— Start of Text section —

When art meets business

Photographer Hong Huazheng says that it is always about the business, reports TEH SHI NING

PHOTOGRAPHY is art, but it's also his business, says Hong Huazheng. Where the two worlds clash, artists are often left confused and discouraged, but this 26-year-old running his own photography firm is determined to avoid that.

'Photography business - that's two words. But which is more important?' While Mr Hong may wax lyrical to gallery owners and museum directors about the art of photography, 'actually, the truth is, it's always about the business'.

'If you create art that does not know its place in the world, then what's its value?', he says. Which is why, despite the freelance nature of the work that he does, Mr Hong spent most of his final year as a marketing and communications student at Singapore Management University (SMU) composing and refining his business plan.

Throwing all tentative, skeletal ideas of his firm-to-be into every project that he worked on in his final year, Mr Hong sought to flesh out the business, figuring out, for instance, how he would market his company as part of a marketing module.

He and two schoolmates who eventually founded the photography firm with him went to additional lengths to bid for a strategy module, get into the same class and work on a project developing the firm's business strategy, so that they could 'put it to the litmus test' with the 'harsh critic' of a professor teaching that module.

Marketing research, sensitivity analyses, input from the professor and half a year of labour generated a 100-page report on business strategy for their firm. And shortly after graduation, the trio founded Flagship Creatives with a five-digit sum, to deliver commercial photography for advertising, annual reports and other corporate publications.

That initial report still shapes the way that the year-old business is run. While the company 'is not Fortune 500 or anything', they instituted a quarterly review of their business - a financial report accompanied by analysis of its tactics, goals and strategy using a 'Y3' model.

'What are the results from our photographs, are they helping to earn more money? After the photos were published here, or there, did sales increase?' - these are examples of the questions asked and answered, Mr Hong says. 'That's what school taught me, that it's not enough to prepare and set goals, we've got to measure and track.'

He has tasted success so far - he takes home 'significantly more' than the average starting pay of an SMU fresh graduate - but knows that this is the exception rather than the norm. More than 90 per cent of those who have enthusiastically set out to pursue their passion for photography failed 'because they got the business part wrong', Mr Hong says.

Most times, it is not for a lack of clientele or marketing but simply cashflow, which turns out to be the 'biggest pitfall of any photography company'. He has witnessed a good number of ambitious young graduates with grand plans of making a living out of photography buy big studios, vehicles and equipment, instead of renting, only to realise down the line the havoc that can wreak on cashflow.

'It can be very discouraging for fresh graduates, who are 25 or 26 years old,' he says, citing instances of friends who have had to abandon such plans for a 'regular job' to meet family expectations or future financial commitments.

— End of Text section —
— Start of Records supplied —

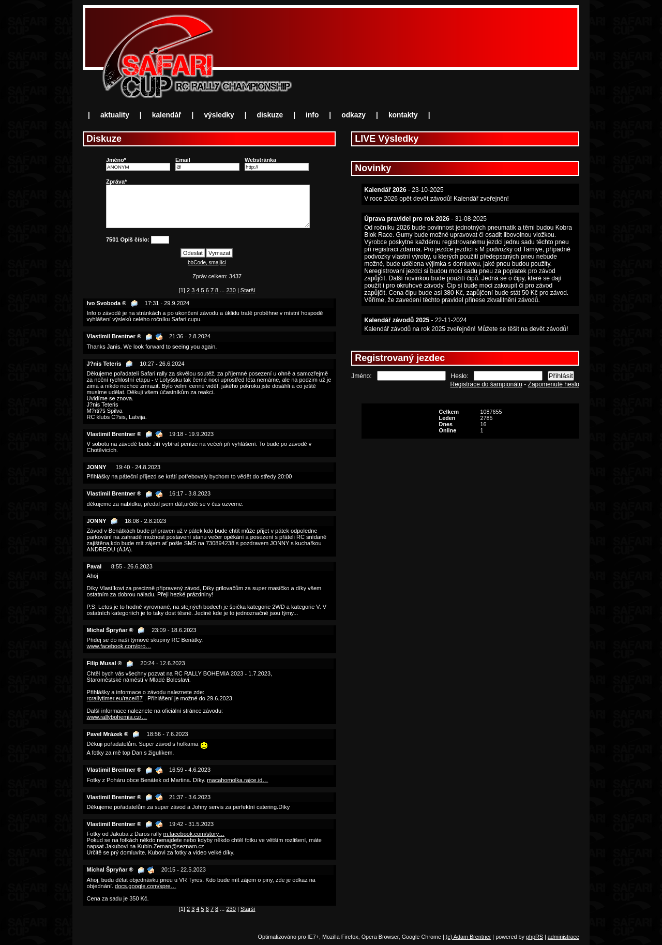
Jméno (115, 160)
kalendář (167, 115)
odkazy (353, 115)
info (312, 115)
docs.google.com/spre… (145, 886)
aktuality (114, 115)
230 (230, 290)
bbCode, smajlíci (207, 262)
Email (182, 160)
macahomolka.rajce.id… (237, 780)
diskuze (270, 115)
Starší (247, 290)
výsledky (219, 115)
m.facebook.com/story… (194, 834)
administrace (563, 937)
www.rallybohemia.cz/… (117, 717)
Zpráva (115, 181)
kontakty (403, 115)
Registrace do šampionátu (486, 384)
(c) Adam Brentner (468, 937)
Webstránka (260, 160)
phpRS (534, 937)
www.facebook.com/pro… (119, 646)
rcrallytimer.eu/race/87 (115, 698)
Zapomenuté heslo (553, 384)
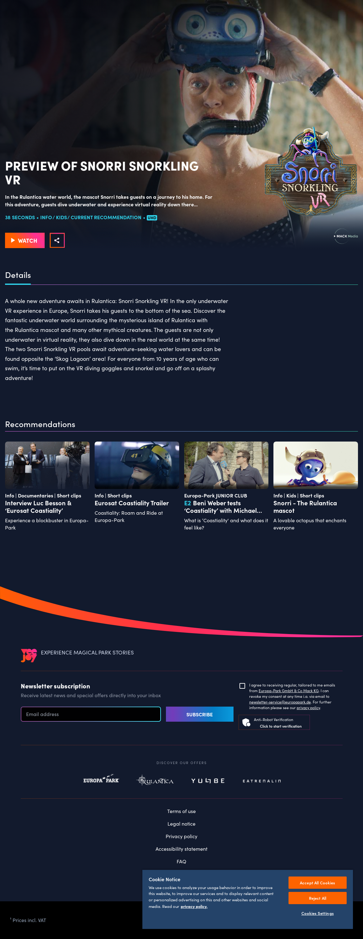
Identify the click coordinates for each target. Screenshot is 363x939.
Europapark (101, 781)
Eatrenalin (262, 781)
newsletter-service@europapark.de (280, 701)
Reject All (317, 898)
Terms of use (181, 811)
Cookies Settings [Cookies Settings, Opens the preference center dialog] (317, 913)
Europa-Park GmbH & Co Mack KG (289, 690)
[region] (247, 899)
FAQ (181, 861)
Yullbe (208, 781)
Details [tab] (18, 274)
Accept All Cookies (317, 883)
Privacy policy (181, 836)
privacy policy (308, 707)
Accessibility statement (181, 848)
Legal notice (181, 823)
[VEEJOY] (29, 655)
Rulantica (155, 781)
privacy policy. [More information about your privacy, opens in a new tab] (194, 906)
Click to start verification (281, 726)
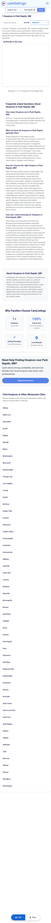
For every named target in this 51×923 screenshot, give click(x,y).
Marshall (6, 565)
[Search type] (14, 10)
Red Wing (6, 634)
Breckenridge (8, 442)
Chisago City (7, 449)
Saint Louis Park (9, 682)
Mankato (6, 559)
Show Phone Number (40, 49)
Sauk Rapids (7, 696)
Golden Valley (8, 504)
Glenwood (6, 497)
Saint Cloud (7, 675)
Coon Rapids (7, 455)
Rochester (7, 655)
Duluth (5, 469)
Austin (5, 400)
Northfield (6, 586)
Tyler (5, 723)
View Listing (39, 53)
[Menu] (47, 3)
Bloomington (7, 428)
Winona (6, 744)
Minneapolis (7, 572)
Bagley (5, 407)
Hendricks (7, 517)
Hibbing (6, 531)
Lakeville (6, 538)
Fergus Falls (7, 483)
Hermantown (8, 524)
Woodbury (7, 751)
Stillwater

— End of Records supplied —

### Instructions to follow
Continue the article about Hong Huazheng's photography firm, picking up right after its final paragraph.

### Final result
Being strict about cashflow was thus crucial. Apart from an office in the Maxwell area for paperwork and mail, Mr Hong operates out of rented studios and hires teams of assistants, stylists and make-up artists as and when he needs help. Today, both his co-founders are sleeping partners, leaving him as the sole active business owner of what will soon be renamed Hong Huazheng.

This rebranding, too, is something that he has undertaken after much deliberation. 'I know that in this business, I'm trading time for money and there are only 24 hours in a day. So the challenge is to raise the premium I can get on my work. I may earn more than the average fresh graduate now, but they have a career progression track and pay increases to look forward to. I don't,' he says.

His plan is thus to build up the brand, his own name. How? 'By winning awards, joining photography festivals, and widening my horizons by joining not just local festivals but international ones too,' he says.

Mr Hong has had some success on that front, winning a number of awards in interactive advertising and displaying his work at international festivals such as the Cannes Lions and SpikesAlso competition this year.

That his passion lies in experimental photography is evident from the way that he speaks about the two weeks that he spent on his infrared photography of cemeteries at Lim Chu Kang, which won him the top prize at the National Museum of Singapore back in 2009. 'I want to take photos that are provocative, more than a postcard photo, something that makes people think about issues,' says Mr Hong.

Naturally, some of the work that he takes on is less creative than he would like, but he does it anyway 'to put bread and butter on the table'.

The self-taught photographer says that he still sees himself as an artist and photographer, rather than as a retail company. But he will never be 'the artist sitting in the middle of the basketball court doing his art', referring to a scene he witnessed while visiting New York.

'If you want to be a photographer, and you want to shoot for a certain clientele, whether fashion, luxury or whatever, you have to be able to speak their language', not 'shut the world out and say you don't want to talk to anyone, they're all evil', Mr Hong quips.

He thinks that the business environment at SMU and the mix of college mates whom he interacted with there has given him a networking edge that he would not have had he chosen to go to an arts school. 'Starting a business is easy in Singapore, I did mine in three days. Building it up, not so. My experience has proven to me that it's more important who you know, rather than what you know,' he says.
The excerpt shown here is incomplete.